Sunday, March 18, 2012

Other parents

When my husband and I were getting married, money was tight- we were paying for most of it and I shopped around like a crazy woman for cakes, tailoring, and photography. Back then $10 could mean the difference between affording something or doing without (I still refer to this as 'the time of Ramen').

I can remember finding my cake lady in the newspaper. I went to visit with her at her house before hiring her.

Then I noticed something on her wall. It was a picture of her son.

Her son was about my age and I recognized him instantly. I knew him from my honor's freshman introductory class.

Her son was remarkable in that I was always taken back by his attitude. He smiled constantly, and didn't have a mean bone in his body. I never knew him to be impatient or lacking a grin. He was intelligent and careful to choose his words, measured them to keep from damaging anyone.

He had dark hair, was slightly overweight (probably from things beyond his control) and was in a wheelchair.

The next year my professor that taught the class told me that he had died. I think I sent a card, but quite honestly I had avoided the funeral. I was tired of hurting from Adam's death ( a different friend) and I wanted to remember him alive. If I had it to do over again I would have gone, I recognize now how important it is to just show up, even without words.

Here his mother was, she noticed instantly when recognition hit my face. I told her that I knew her son.

I was a bit afraid. Would she hate being around me?

But she called her husband in. The man that had almost ignored me as I came in was standing now, listening intently.

What should I say?

So I started to talk about him as I would to any parents of someone that I liked or admired.
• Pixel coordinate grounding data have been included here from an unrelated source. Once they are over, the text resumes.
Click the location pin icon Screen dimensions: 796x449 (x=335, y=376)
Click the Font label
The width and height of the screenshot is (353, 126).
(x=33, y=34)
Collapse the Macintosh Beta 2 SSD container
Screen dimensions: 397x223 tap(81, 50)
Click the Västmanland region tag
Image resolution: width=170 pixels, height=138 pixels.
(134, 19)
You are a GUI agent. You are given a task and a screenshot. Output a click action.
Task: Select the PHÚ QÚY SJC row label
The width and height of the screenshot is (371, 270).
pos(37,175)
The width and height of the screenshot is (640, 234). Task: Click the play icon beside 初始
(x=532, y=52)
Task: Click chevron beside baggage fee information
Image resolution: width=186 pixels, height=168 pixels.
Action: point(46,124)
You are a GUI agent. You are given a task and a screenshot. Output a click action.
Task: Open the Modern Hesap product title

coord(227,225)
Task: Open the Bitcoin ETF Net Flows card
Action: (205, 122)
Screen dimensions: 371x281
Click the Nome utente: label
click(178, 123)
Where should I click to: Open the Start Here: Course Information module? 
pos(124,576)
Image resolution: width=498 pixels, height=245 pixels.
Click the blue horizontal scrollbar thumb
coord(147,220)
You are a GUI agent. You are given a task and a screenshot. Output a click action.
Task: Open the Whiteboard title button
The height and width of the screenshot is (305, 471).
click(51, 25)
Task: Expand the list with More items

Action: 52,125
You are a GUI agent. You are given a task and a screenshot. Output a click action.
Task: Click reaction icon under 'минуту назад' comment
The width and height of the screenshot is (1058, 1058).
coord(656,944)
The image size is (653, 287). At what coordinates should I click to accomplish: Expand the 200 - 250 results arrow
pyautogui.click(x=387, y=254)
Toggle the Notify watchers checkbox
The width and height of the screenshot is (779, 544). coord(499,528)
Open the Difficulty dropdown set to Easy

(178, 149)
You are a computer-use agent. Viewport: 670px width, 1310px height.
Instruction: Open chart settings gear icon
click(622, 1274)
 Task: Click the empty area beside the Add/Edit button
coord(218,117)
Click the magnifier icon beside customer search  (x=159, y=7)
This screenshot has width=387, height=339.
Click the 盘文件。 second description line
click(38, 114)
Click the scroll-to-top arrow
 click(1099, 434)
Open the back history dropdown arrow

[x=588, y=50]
I talked about what a nice person he was, about his smile.

Before we left, she let it slip that she had just started her baking business to pay off bills. Bills, I now recognize, that were probably from her son.

I now know why his parents were so eager to hear about their son, and to hear his name on my lips. I recognize that pained hunger in me to hear my son mentioned as a person again. To them, and to me, memories without me that others share are now the only way to gain new ones.

My mother told me about how Perry would chuckle as she lifted him above her head and did "Perry-Berry" exercises. I can only distinctly remember Perry chuckling one time on my bed. He made a lot of almost laughter with me. I am glad he was sharing this new found sound that bubbled from his lips with my Mother.

His parents were getting a small glimpse of their son at college. That he was a good person as they thought, that others remembered him. They might have teared up, but they needed to hear.

I now wonder how much it hurt his mother to bake a cake for me. Was it just sadness, or a strange way of making a cake for her son, doing a favor for someone he knew? I don't know. But it was beautiful. You would have been hard pressed to find any cake for the amount she charged us.

If I met her, what might she say to me? I only hope that what I gave her was enough.